Among the settlements is a $15.5 million payment to Chicago Parking Meters, LLC to settle three yearslong disputes. The company bought the city’s parking meters for $1.16 billion under former Mayor Richard M. Daley in 2008, among his most infamous deals.

The mayor’s office said the settlement is related to three disputes with the company dating back to Mayor Lori Lightfoot’s decision to take some metered spaces out of service while state and city stay-at-home orders were in place during at the beginning of the COVID-19 pandemic.

Lightfoot also announced in the early months of the pandemic that the city would stop ticketing cars for parking violations unless there was some kind of public safety threat to provide a measure of financial relief for drivers.

The company has sought to be reimbursed for the revenue for the thousands of spaces taken out of service, and the $15.5 million settlement is a tiny fraction of what the company had sought in arbitration, or even the amount the city’s own appraiser estimated the maneuvers cost the company.

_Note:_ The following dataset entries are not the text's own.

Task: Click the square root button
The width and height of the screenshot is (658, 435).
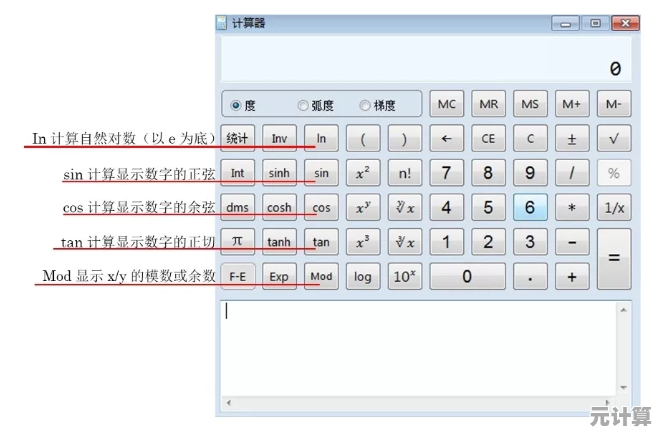Action: (x=613, y=139)
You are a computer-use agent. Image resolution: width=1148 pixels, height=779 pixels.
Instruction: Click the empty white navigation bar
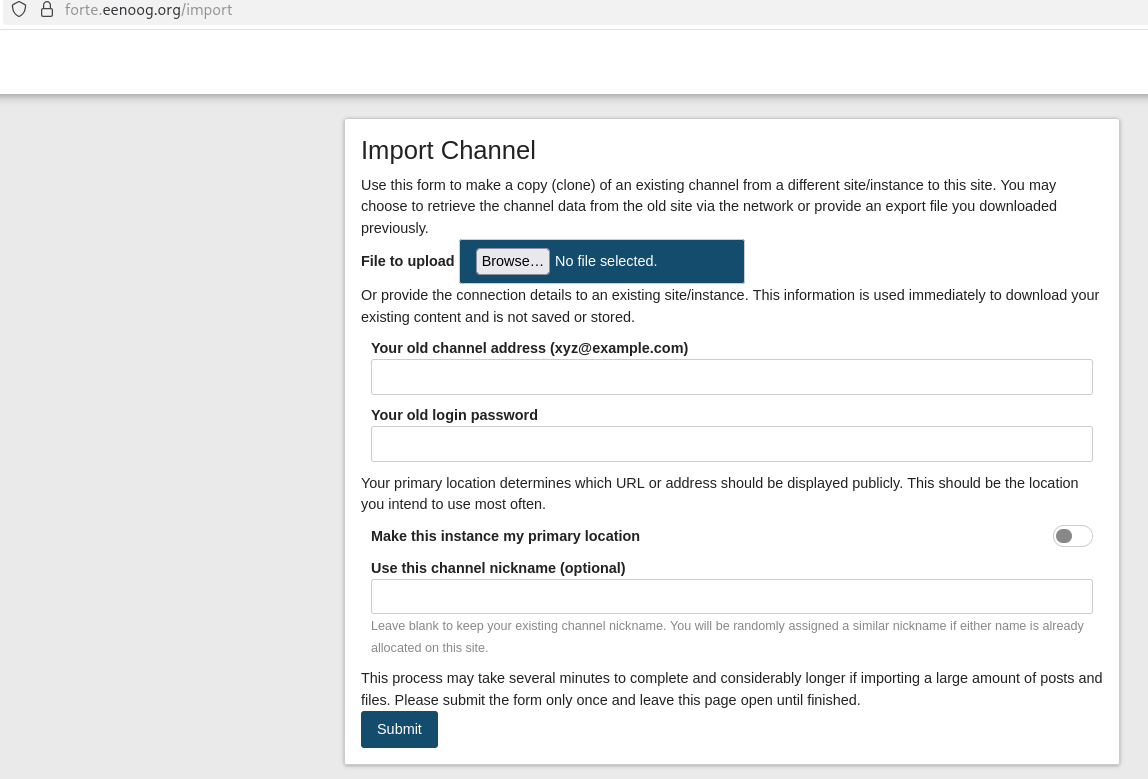tap(574, 62)
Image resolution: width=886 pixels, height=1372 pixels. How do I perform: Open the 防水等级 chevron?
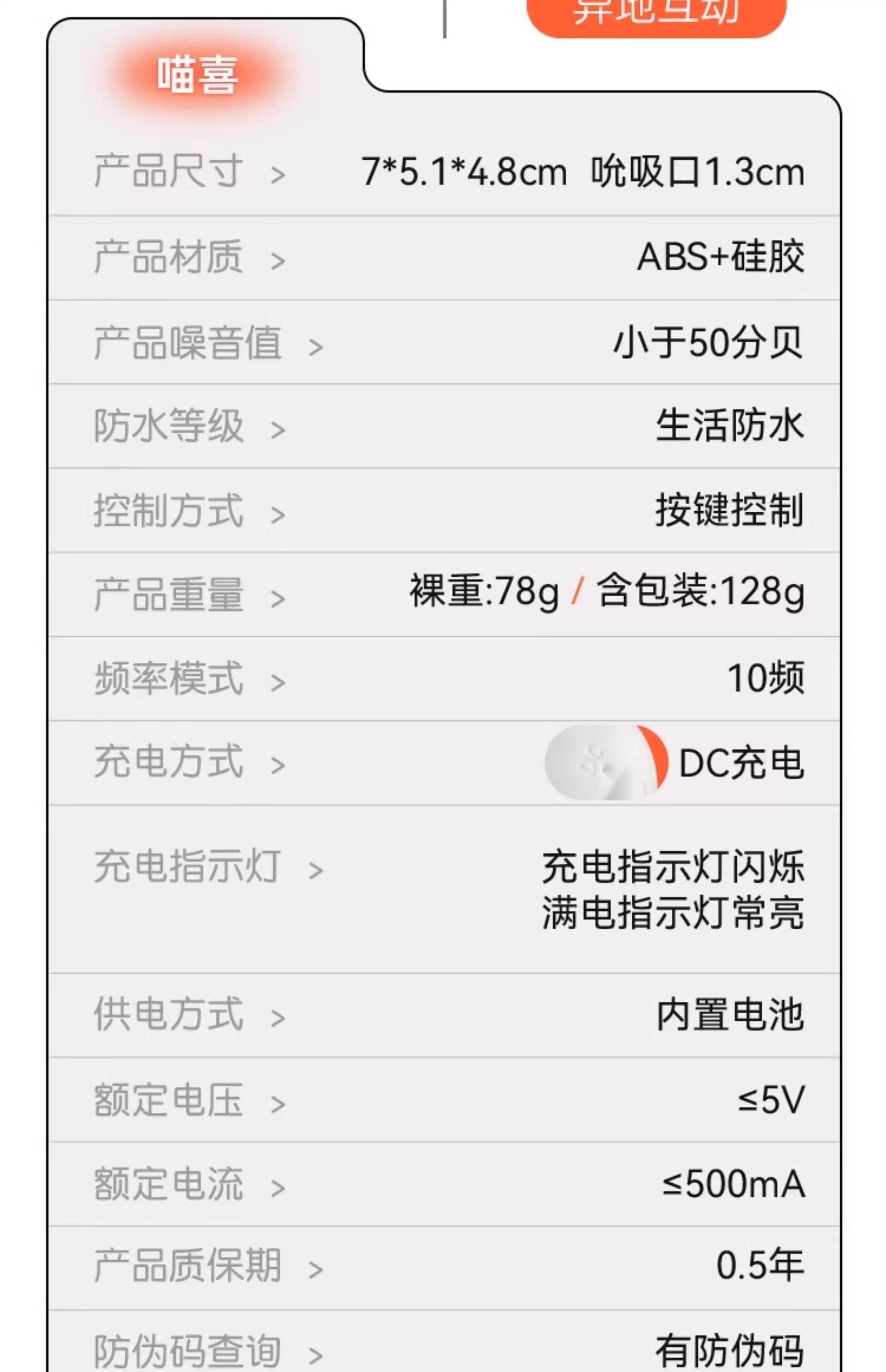coord(278,430)
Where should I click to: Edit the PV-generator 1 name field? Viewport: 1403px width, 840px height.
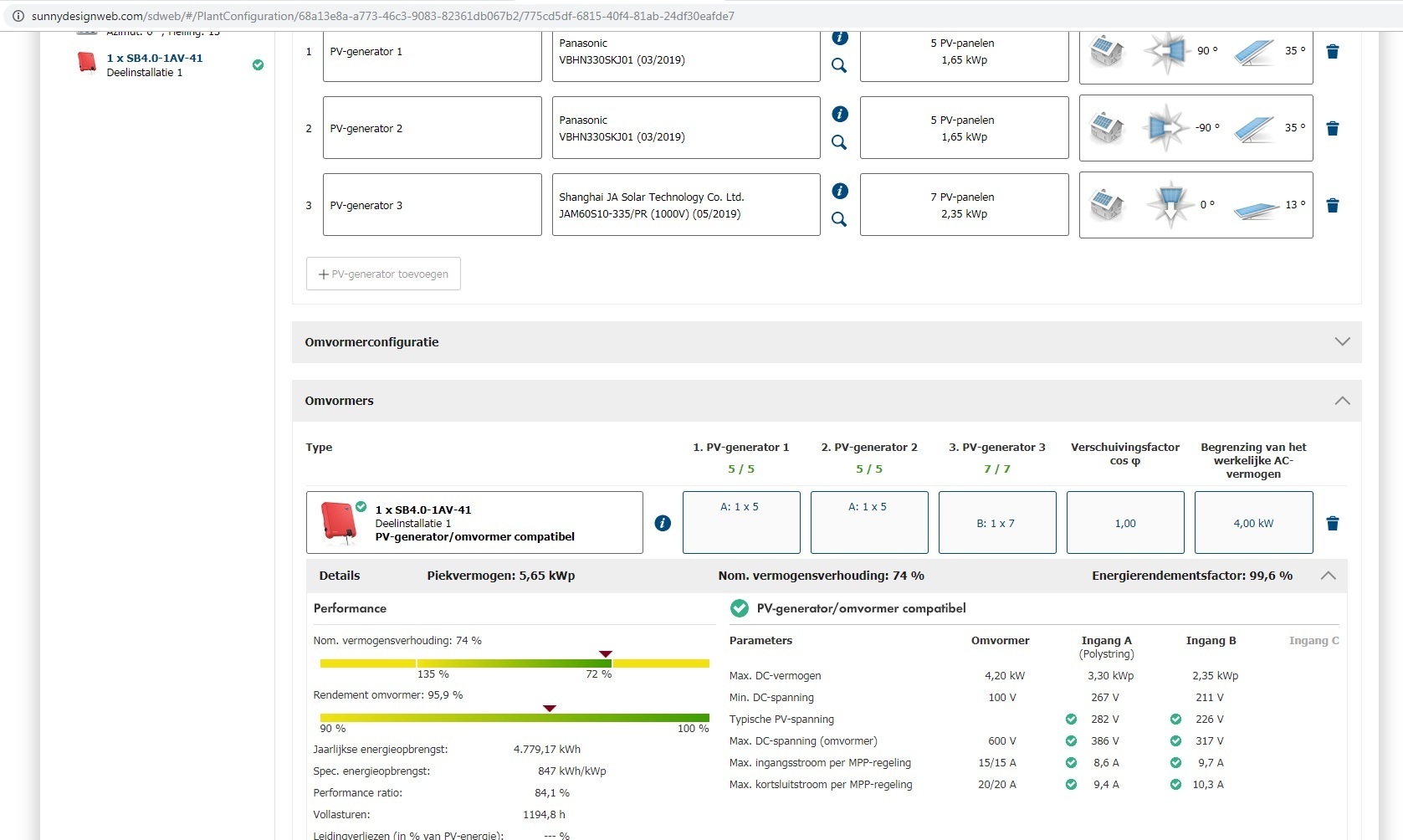tap(432, 52)
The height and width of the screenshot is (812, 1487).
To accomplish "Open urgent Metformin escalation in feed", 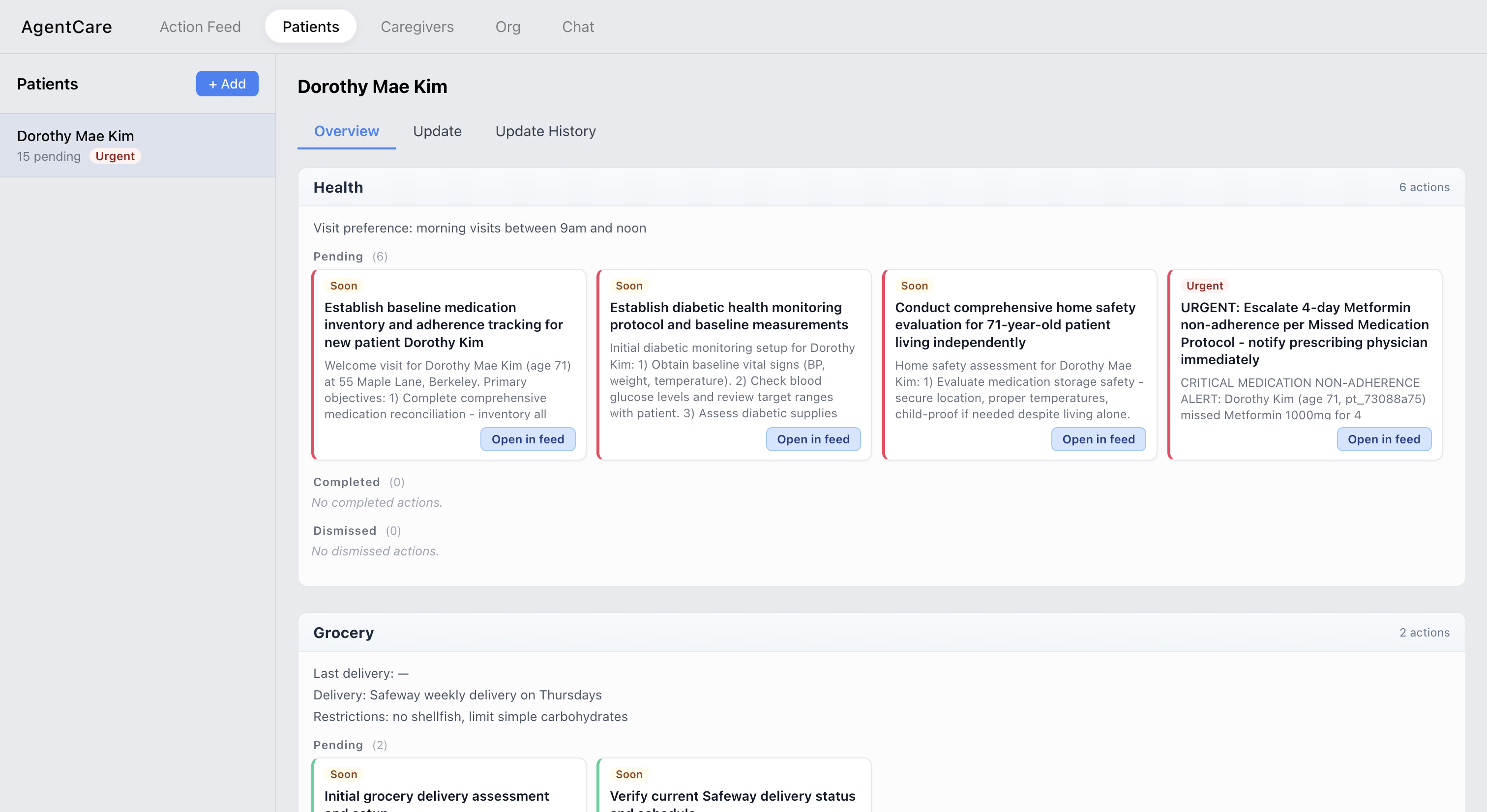I will click(1384, 439).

Another settlement up for a vote today is $48 million to be split by three men wrongfully convicted of setting a fatal fire in 1986.

John Galvan, Arthur Almendarez and Francisco Nanez spent 35 years in prison before they were exonerated.

The fire killed two brothers in the Little Village neighborhood; the three men claim police beat them into false confessions. Their convictions were vacated by the Illinois Appellate Court in 2022.

If approved, Galvan and Almendarez would each get $20 million from the settlement, and Nanez would receive $8 million.